Si tout le monde a déjà entendu l'expression «Le roi est mort, vive le roi!», son origine est moins connue. Tout comme la raison expliquant pourquoi elle est énoncée quand un monarque meurt. Cette phrase est moins anodine qu'il n'y paraît. Avant de devenir une tradition, elle résumait toute une vision du monde et, plus spécifiquement, la conception moyenâgeuse de la personne et des charges royales.

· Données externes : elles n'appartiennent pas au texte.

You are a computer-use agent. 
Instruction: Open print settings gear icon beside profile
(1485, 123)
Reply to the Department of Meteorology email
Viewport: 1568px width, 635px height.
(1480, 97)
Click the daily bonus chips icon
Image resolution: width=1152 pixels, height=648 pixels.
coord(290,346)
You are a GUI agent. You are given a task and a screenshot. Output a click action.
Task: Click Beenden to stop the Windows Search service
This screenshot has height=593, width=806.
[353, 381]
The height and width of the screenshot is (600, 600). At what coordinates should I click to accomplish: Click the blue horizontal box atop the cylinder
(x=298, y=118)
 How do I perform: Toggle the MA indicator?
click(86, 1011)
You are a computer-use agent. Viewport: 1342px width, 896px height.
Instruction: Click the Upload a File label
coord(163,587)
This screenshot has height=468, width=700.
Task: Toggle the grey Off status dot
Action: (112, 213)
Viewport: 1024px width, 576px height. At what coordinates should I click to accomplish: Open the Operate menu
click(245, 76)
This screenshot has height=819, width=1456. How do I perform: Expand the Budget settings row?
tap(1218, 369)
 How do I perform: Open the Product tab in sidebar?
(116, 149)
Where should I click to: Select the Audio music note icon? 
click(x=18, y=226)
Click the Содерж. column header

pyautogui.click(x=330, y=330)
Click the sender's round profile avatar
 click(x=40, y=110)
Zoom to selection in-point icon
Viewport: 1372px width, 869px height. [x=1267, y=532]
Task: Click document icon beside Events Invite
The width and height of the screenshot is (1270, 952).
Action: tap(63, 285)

Comme l'explique l'historien Ernst Kantorowicz dans son essai classique Les deux corps du roi (1957), on considérait au Moyen Age que le roi avait deux corps. A côté de son organisme physique, le souverain disposait d'un autre corps, de nature politique. Celui-ci représentait la communauté constituée par le royaume et, contrairement au premier, il ne pouvait pas mourir. Cette construction détachait et préservait le destin de la royauté de celui du roi et, plus spécifiquement, de son décès.
La fameuse phrase «Le roi est mort, vive le roi!», apparue lors de l'enterrement de Louis XII en 1515, exprime précisément ça: le corps physique du roi est mort, mais son corps politique est toujours en vie et sera incarné par son successeur.
C'est exactement ce que les Londoniens réunis devant le palais de Buckhingham ont fait jeudi soir. En chantant «Long live the king!», ils n'ont pas seulement répété une formule rituelle et quelque peu soulagé leur tristesse. Avec la seule petite différence liée au genre de la reine, ils ont réaffirmé que la royauté, et donc la communauté, allait survivre.